Tribunais e estado de emergência


Os advogados são absolutamente essenciais para a defesa do Estado de direito e nem em estado de emergência a sua intervenção pode ser afastada, sob pena de se comprometer gravemente o funcionamento dos tribunais, em violação da Constituição e da lei.


O Presidente da República, através do decreto 14-A/2020, de 14 de Março, decretou o estado de emergência, que veio a ser concretizado pelo Governo através do decreto 2-A/2020, de 20 de Março. Trata-se de uma medida que há muito deveria ter sido decretada perante a emergência global de saúde pública que estamos a atravessar. Efectivamente, perante a liberdade de deslocação dos cidadãos dentro do território nacional e o direito constitucional de resistência a qualquer ordem que ofenda os seus direitos, liberdades e garantias, é evidente que qualquer medida de isolamento de populações e proibição de deslocações poderia vir a ser considerada inconstitucional. Da mesma forma, o facto de a Constituição apenas prever a restrição da liberdade das pessoas em caso de doença mental, nada referindo em relação às situações de doença contagiosa ou quarentena forçada, impedia a aplicação coerciva desse tipo de medidas. Por isso, a única forma de adoptar medidas desta natureza pressupõe a decretação do estado de emergência.

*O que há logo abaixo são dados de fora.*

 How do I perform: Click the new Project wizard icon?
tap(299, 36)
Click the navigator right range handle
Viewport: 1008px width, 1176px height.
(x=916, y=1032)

O estado de emergência tem, no entanto, limites legais, uma vez que, nos termos do art.o 19.o, n.o 7 da Constituição, o mesmo “só pode alterar a normalidade constitucional nos termos previstos na Constituição e na lei, não podendo nomeadamente afetar a aplicação das regras constitucionais relativas à competência e ao funcionamento dos órgãos de soberania e de governo próprio das regiões autónomas ou os direitos e imunidades dos respetivos titulares”. Neste âmbito encontram-se, naturalmente, os tribunais, cuja actuação pode vir a ser extremamente necessária em caso de violação dos direitos das pessoas durante o estado de emergência.

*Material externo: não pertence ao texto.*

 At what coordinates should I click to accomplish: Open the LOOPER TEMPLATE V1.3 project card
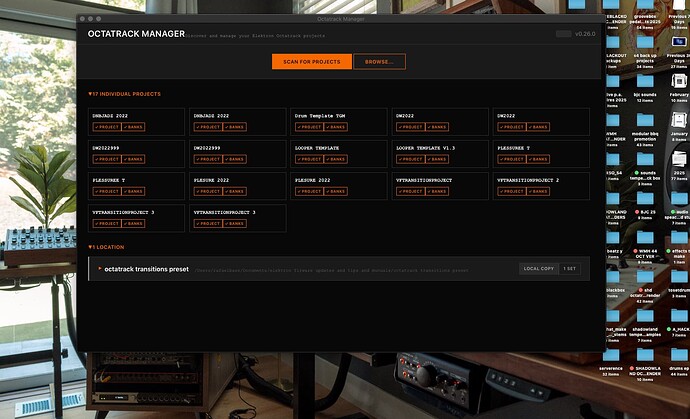click(x=440, y=154)
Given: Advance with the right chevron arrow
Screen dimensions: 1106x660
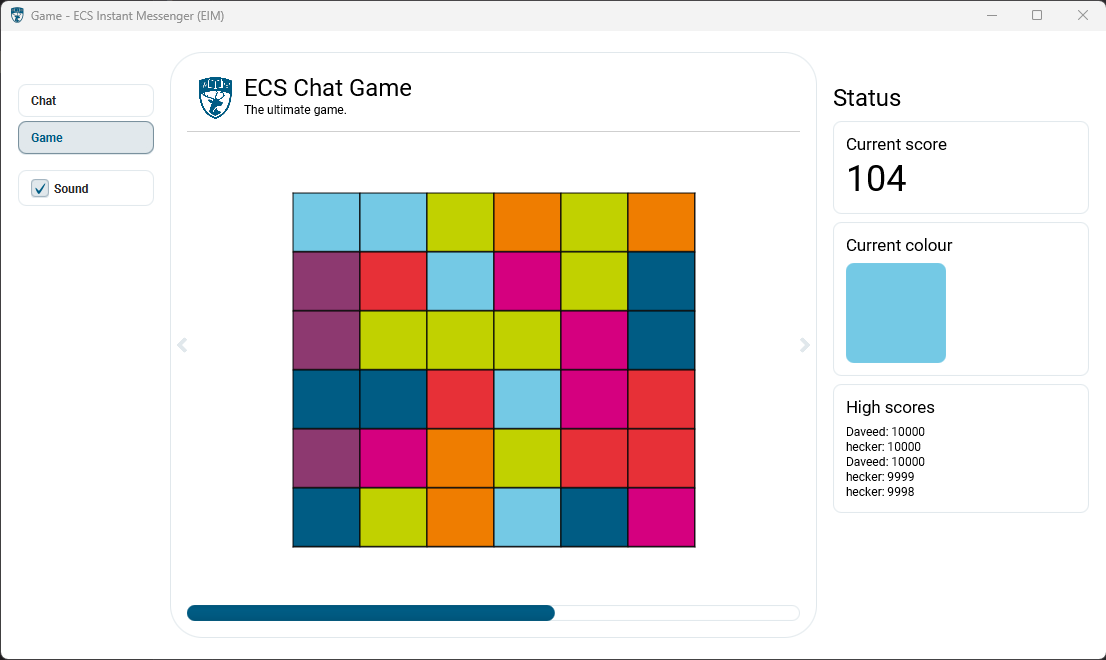Looking at the screenshot, I should tap(805, 345).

Ora, o próprio regime jurídico do estado de emergência (lei 44/86, de 30 de Setembro) prevê a intervenção dos tribunais durante esse período. Efectivamente, o art.o 6.o dessa lei refere que “na vigência do estado de sítio ou do estado de emergência, os cidadãos mantêm, na sua plenitude, o direito de acesso aos tribunais, de acordo com a lei geral, para defesa dos seus direitos, liberdades e garantias lesados ou ameaçados de lesão por quaisquer providências inconstitucionais ou ilegais”. E o art.o 2.o, n.o 2, a) da mesma lei estabelece expressamente que “a fixação de residência ou detenção de pessoas com fundamento em violação das normas de segurança em vigor será sempre comunicada ao juiz de instrução competente, no prazo máximo de 24 horas após a ocorrência, assegurando-se designadamente o direito de habeas corpus”.

Apesar disso, lamentavelmente, o decreto do Presidente da República 14-A/2020, de 14 de Março, não faz qualquer referência à actuação dos tribunais durante este período, limitando-se a prever no seu art.o 5.o, n.o 4, que “nos termos da lei, a Procuradoria-Geral da República e a Provedoria de Justiça mantêm-se em sessão permanente”, o que não é manifestamente suficiente para a tutela dos cidadãos lesados.

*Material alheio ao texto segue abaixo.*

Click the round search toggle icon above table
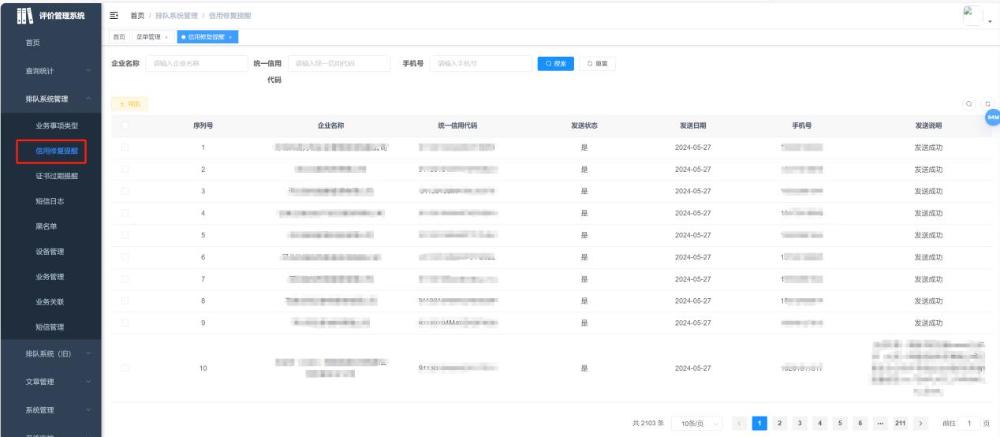The width and height of the screenshot is (1000, 437). (x=968, y=103)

Apenas o decreto do Governo 2-A/2020, de 20 de Março, faz referência no seu art.o 22.o a que, no âmbito do acesso ao direito e aos tribunais, “o membro do Governo responsável pela área da justiça articula com os Conselhos Superiores e com a Procuradoria-Geral da República a adoção das providências adequadas à efetivação do acesso ao direito e aos tribunais, para salvaguarda dos direitos, liberdades e garantias lesados ou ameaçados de lesão”. Não se prevê, no entanto, a intervenção da Ordem dos Advogados neste processo, quando essa intervenção é absolutamente necessária para garantir que os lesados ou ameaçados de lesão tenham um advogado que possa defendê-los. A desconsideração dos advogados ainda é mais clara pelo facto de o diploma não incluir os serviços dos advogados entre aqueles que não devem ser suspensos, nos termos do art.o 9.o, n.o 1 e anexo ii desse decreto, apesar de incluir nesse âmbito os “serviços bancários, financeiros ou de seguros”.

Os advogados são absolutamente essenciais para a defesa do Estado de direito e nem em estado de emergência a sua intervenção pode ser afastada, sob pena de se comprometer gravemente o funcionamento dos tribunais, em violação da Constituição e da lei. É, por isso, imperioso que esta situação seja rapidamente alterada.